START GIVEN PASSAGE
The Obama administration said it would focus its enforcement of illegal immigration laws by targeting workplace activities, but a recent report shows that while audits of employers are slightly up over the Bush administration, worker arrests are down drastically since the end of 2008.
Under Obama, employer audits are up 50 percent, fines have tripled to almost $3 million and the number of executives arrested is slightly up over the Bush administration.
But under President Obama, the numbers of arrests and deportations of illegals taken into custody at work sites plummeted by more than 80 percent from the last year of the Bush administration. In the current fiscal year 2010, which ends Sept. 30, ICE has arrested 900 workers.
That compares to immigration agents under Bush raiding hundreds of businesses from factory to farm — and arresting and deporting more than 6,000 illegal immigrants in raids in 2008 — more than 5,000 simply for being in the country illegally.
“No administration in the history of this nation removed more illegal immigrants from the country than we did last year and I expect the records to continue. We’re serious about enforcement. We’re going to go out and we’re just going to do it,” he said.
Can you guess if this was Obama, Napalitano or ICE? they’ve all said the same talking point.

But if they aren’t “serious” criminals they can now walk. And even if they are “serious” they can always self-deport so they can walk across the border again tomorrow. No problem.
So we raid your business, we fine you, you’re workers are taken by ICE. Then if they aren’t “serious” criminals they let them go so you can rehire them again or you can hire the group let go by another employer yesterday.
Let’s just swap workers and call that jobs “saved or created”. Yeah, that’s the ticket! :)
That is unless you’re a chronic drunk in Atlanta who kills people at their mailbox that is. :( Maybe…
So just like the Blank Panther case and others, the government has made the decision on what selective enforcement they wish to pursue. The law is mailable to their political whims of the moment.

“It is tough when you have law enforcement turning a blind eye to entire categories of aliens — and that is what is happening here — it is a de facto amnesty,” Julie Myers, an ICE director under Bush said.
“No one is talking about giving a free pass for fraud, or ID theft is to be taken lightly, but we know the vast majority of the workforce did not commit any crime,” Marshall Fitz, director of immigration policy at the Center for American Progress (a liberal think tank) said.
END GIVEN PASSAGE
START DATA LISTING
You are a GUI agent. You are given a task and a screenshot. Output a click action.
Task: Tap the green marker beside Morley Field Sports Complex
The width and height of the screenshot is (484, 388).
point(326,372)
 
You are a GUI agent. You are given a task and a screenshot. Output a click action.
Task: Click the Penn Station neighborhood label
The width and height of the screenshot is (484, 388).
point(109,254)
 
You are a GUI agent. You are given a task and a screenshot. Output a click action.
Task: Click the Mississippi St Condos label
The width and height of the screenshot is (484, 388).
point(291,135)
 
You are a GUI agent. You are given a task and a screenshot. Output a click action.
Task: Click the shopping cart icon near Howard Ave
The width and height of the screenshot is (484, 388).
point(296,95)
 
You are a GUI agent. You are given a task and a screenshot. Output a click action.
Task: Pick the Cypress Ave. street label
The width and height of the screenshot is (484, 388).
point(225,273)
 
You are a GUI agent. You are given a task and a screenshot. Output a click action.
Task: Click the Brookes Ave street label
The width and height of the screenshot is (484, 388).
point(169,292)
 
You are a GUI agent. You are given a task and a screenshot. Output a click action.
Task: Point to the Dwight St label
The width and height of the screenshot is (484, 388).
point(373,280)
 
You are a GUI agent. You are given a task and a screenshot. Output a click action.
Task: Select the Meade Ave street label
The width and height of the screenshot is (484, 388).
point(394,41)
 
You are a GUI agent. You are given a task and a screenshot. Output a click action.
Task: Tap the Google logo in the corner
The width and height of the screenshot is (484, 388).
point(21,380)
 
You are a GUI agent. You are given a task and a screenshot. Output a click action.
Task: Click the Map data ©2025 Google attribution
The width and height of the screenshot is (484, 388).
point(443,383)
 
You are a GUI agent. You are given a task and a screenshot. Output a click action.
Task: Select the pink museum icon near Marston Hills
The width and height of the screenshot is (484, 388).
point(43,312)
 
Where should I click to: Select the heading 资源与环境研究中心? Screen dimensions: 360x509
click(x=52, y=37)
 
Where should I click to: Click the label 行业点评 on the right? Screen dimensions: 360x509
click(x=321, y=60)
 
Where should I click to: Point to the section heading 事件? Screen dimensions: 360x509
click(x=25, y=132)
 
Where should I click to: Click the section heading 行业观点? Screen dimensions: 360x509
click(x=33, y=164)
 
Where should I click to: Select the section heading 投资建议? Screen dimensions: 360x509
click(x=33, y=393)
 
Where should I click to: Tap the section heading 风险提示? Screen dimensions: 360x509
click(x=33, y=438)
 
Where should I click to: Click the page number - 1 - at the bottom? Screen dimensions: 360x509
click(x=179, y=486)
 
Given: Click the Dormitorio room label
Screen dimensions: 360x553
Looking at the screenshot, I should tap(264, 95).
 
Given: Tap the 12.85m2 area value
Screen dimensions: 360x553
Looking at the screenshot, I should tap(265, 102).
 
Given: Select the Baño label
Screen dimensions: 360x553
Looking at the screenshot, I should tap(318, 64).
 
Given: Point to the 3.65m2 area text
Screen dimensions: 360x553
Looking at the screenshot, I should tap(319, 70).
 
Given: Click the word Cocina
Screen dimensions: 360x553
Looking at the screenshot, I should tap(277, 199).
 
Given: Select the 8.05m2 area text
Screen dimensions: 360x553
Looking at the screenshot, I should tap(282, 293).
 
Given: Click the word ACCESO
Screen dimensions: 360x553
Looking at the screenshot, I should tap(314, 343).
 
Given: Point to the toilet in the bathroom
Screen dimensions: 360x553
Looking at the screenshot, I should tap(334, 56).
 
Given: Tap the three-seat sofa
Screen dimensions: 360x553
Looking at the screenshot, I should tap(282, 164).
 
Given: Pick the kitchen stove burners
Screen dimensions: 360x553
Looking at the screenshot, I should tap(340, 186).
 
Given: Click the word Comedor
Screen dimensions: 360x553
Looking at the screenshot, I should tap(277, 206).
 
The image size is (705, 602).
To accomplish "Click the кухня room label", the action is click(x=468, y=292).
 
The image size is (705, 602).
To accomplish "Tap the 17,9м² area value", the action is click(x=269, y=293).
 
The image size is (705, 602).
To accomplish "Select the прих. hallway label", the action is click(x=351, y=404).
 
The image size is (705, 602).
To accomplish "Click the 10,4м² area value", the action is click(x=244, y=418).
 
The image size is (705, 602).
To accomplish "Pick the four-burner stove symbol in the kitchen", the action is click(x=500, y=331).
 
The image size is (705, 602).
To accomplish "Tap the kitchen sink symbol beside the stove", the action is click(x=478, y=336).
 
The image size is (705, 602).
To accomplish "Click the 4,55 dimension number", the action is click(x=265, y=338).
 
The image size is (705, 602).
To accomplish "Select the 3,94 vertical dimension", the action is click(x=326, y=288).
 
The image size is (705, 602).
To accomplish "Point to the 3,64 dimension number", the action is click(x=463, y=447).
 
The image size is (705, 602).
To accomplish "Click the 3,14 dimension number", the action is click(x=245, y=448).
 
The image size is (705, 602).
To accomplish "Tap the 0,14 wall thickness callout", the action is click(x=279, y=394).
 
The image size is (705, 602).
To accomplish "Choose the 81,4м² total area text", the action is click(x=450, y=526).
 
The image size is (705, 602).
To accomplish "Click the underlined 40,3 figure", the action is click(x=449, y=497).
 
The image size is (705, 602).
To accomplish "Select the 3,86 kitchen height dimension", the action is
END DATA LISTING
• [WHAT YOU WILL DO]:
**A.** According to the immigration enforcement passage, how many workers has ICE arrested in fiscal year 2010?
**B.** Reproduce everything in the immigration enforcement passage from "So we raid your" down to "the ticket! :)".

• [RESPONSES IN ORDER]:
**A.** 900 workers.

**B.**
So we raid your business, we fine you, you’re workers are taken by ICE. Then if they aren’t “serious” criminals they let them go so you can rehire them again or you can hire the group let go by another employer yesterday.
Let’s just swap workers and call that jobs “saved or created”. Yeah, that’s the ticket! :)